Ein Urteil ist stets als auf einer Verletzung des Gesetzes beruhend anzusehen,
- 1.
wenn das erkennende Gericht nicht vorschriftsmäßig besetzt war; war nach § 222a die Mitteilung der Besetzung vorgeschrieben, so kann die Revision auf die vorschriftswidrige Besetzung nur gestützt werden, wenn - a)
das Gericht in einer Besetzung entschieden hat, deren Vorschriftswidrigkeit nach § 222b Absatz 2 Satz 2 oder Absatz 3 Satz 4 festgestellt worden ist, oder - b)
das Rechtsmittelgericht nicht nach § 222b Absatz 3 entschieden hat und - aa)
die Vorschriften über die Mitteilung verletzt worden sind, - bb)
der rechtzeitig und in der vorgeschriebenen Form geltend gemachte Einwand der vorschriftswidrigen Besetzung übergangen oder zurückgewiesen worden ist oder - cc)
die Besetzung nach § 222b Absatz 1 Satz 1 nicht mindestens eine Woche geprüft werden konnte, obwohl ein Antrag nach § 222a Absatz 2 gestellt wurde;
- 2.
wenn bei dem Urteil ein Richter oder Schöffe mitgewirkt hat, der von der Ausübung des Richteramtes kraft Gesetzes ausgeschlossen war; - 3.
wenn bei dem Urteil ein Richter oder Schöffe mitgewirkt hat, nachdem er wegen Besorgnis der Befangenheit abgelehnt war und das Ablehnungsgesuch entweder für begründet erklärt war oder mit Unrecht verworfen worden ist; - 4.
wenn das Gericht seine Zuständigkeit mit Unrecht angenommen hat; - 5.
wenn die Hauptverhandlung in Abwesenheit der Staatsanwaltschaft oder einer Person, deren Anwesenheit das Gesetz vorschreibt, stattgefunden hat; - 6.
wenn das Urteil auf Grund einer mündlichen Verhandlung ergangen ist, bei der die Vorschriften über die Öffentlichkeit des Verfahrens verletzt sind; - 7.

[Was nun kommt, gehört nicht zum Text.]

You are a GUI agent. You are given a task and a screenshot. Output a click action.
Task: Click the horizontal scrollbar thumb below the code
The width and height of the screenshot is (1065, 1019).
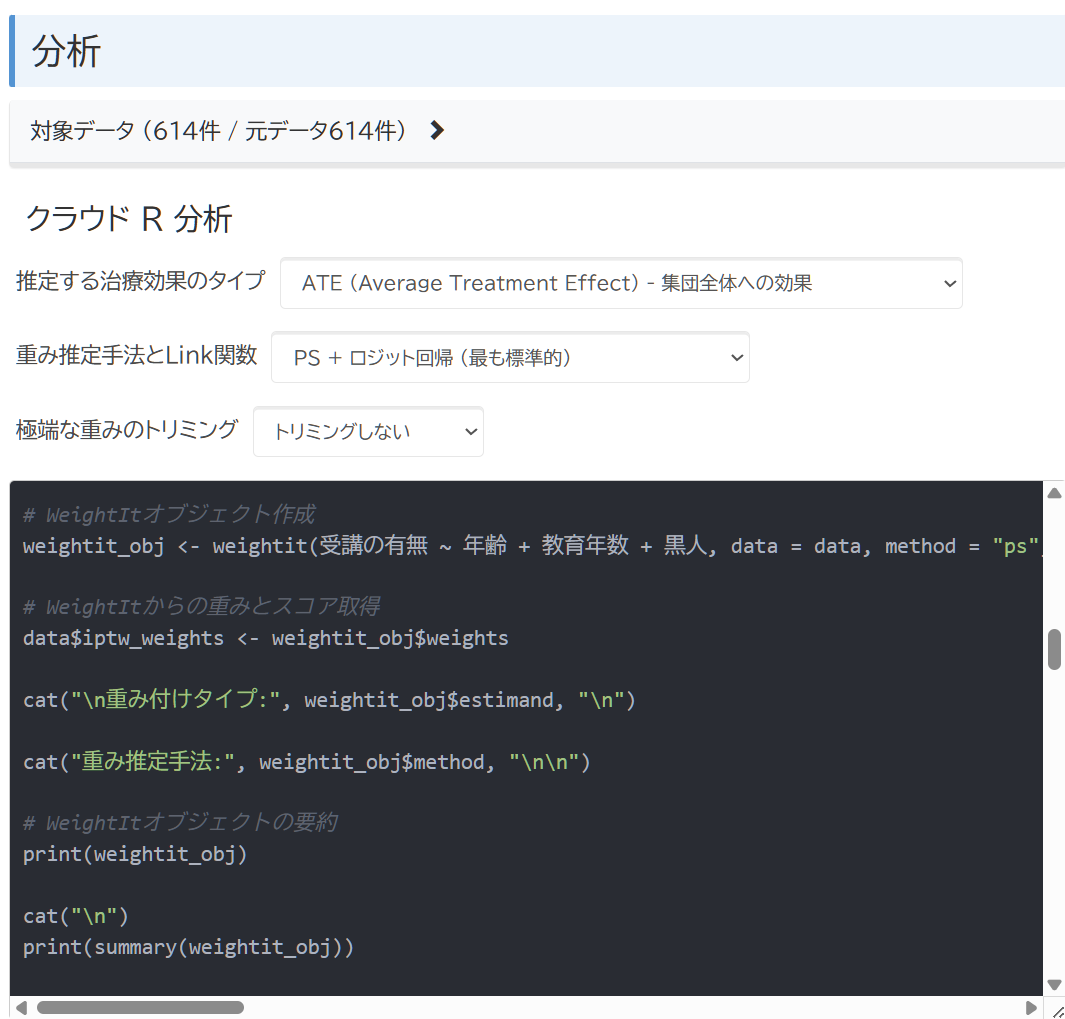click(x=140, y=1007)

wenn das Urteil keine Entscheidungsgründe enthält oder diese nicht innerhalb des sich aus § 275 Abs. 1 Satz 2 und 4 ergebenden Zeitraums zu den Akten gebracht worden sind; - 8.
wenn die Verteidigung in einem für die Entscheidung wesentlichen Punkt durch einen Beschluß des Gerichts unzulässig beschränkt worden ist.

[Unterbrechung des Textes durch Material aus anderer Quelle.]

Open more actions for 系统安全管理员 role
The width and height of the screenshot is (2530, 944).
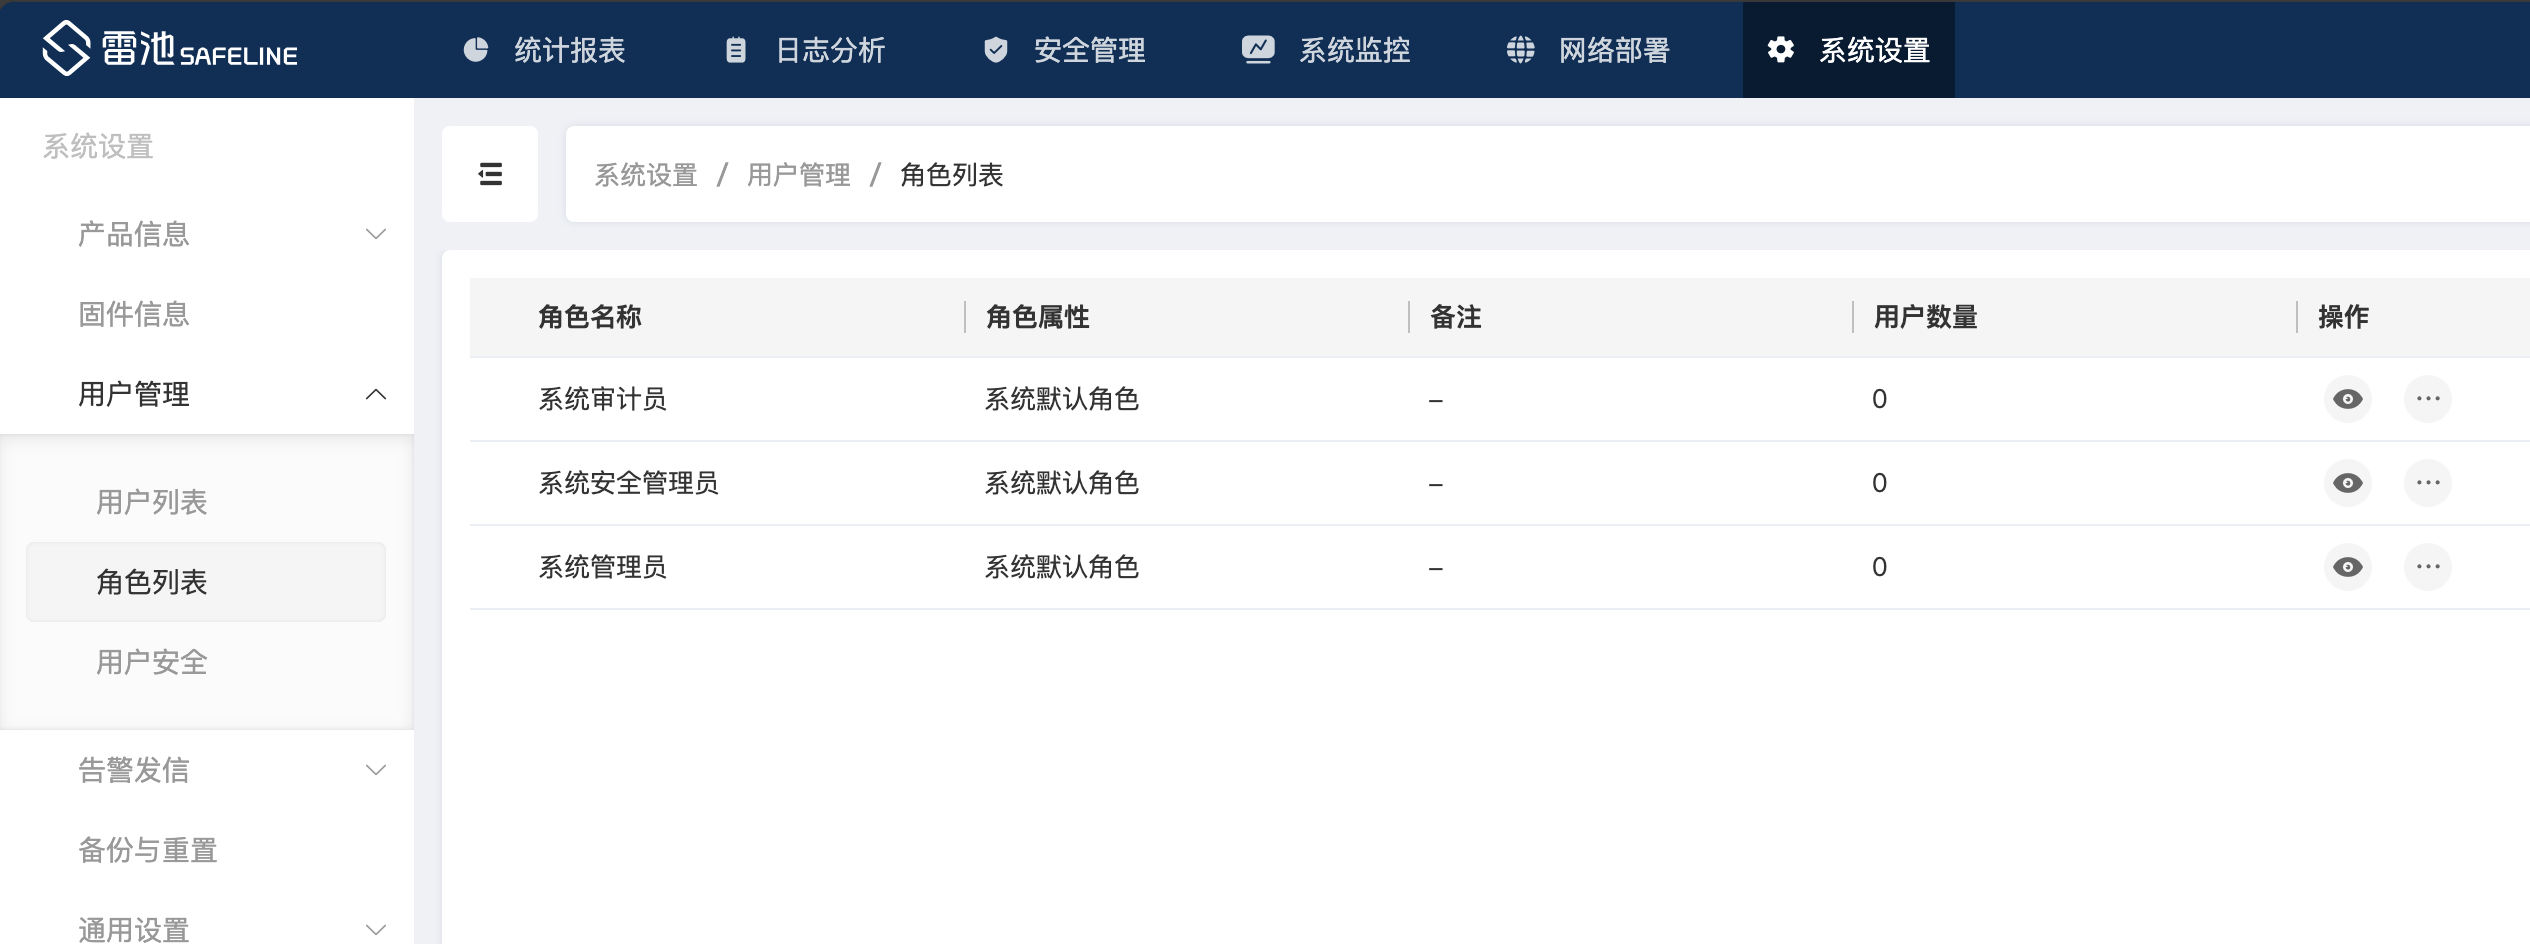[x=2427, y=483]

(1) Der Angeklagte darf nicht auf Grund eines anderen als des in der gerichtlich zugelassenen Anklage angeführten Strafgesetzes verurteilt werden, ohne daß er zuvor auf die Veränderung des rechtlichen Gesichtspunktes besonders hingewiesen und ihm Gelegenheit zur Verteidigung gegeben worden ist.
(2) Ebenso ist zu verfahren, wenn
- 1.
sich erst in der Verhandlung vom Strafgesetz besonders vorgesehene Umstände ergeben, welche die Strafbarkeit erhöhen oder die Anordnung einer Maßnahme oder die Verhängung einer Nebenstrafe oder Nebenfolge rechtfertigen, - 2.
das Gericht von einer in der Verhandlung mitgeteilten vorläufigen Bewertung der Sach- oder Rechtslage abweichen will oder - 3.
der Hinweis auf eine veränderte Sachlage zur genügenden Verteidigung des Angeklagten erforderlich ist.
(3) Bestreitet der Angeklagte unter der Behauptung, auf die Verteidigung nicht genügend vorbereitet zu sein, neu hervorgetretene Umstände, welche die Anwendung eines schwereren Strafgesetzes gegen den Angeklagten zulassen als des in der gerichtlich zugelassenen Anklage angeführten oder die zu den in Absatz 2 Nummer 1 bezeichneten gehören, so ist auf seinen Antrag die Hauptverhandlung auszusetzen.
(4) Auch sonst hat das Gericht auf Antrag oder von Amts wegen die Hauptverhandlung auszusetzen, falls dies infolge der veränderten Sachlage zur genügenden Vorbereitung der Anklage oder der Verteidigung angemessen erscheint.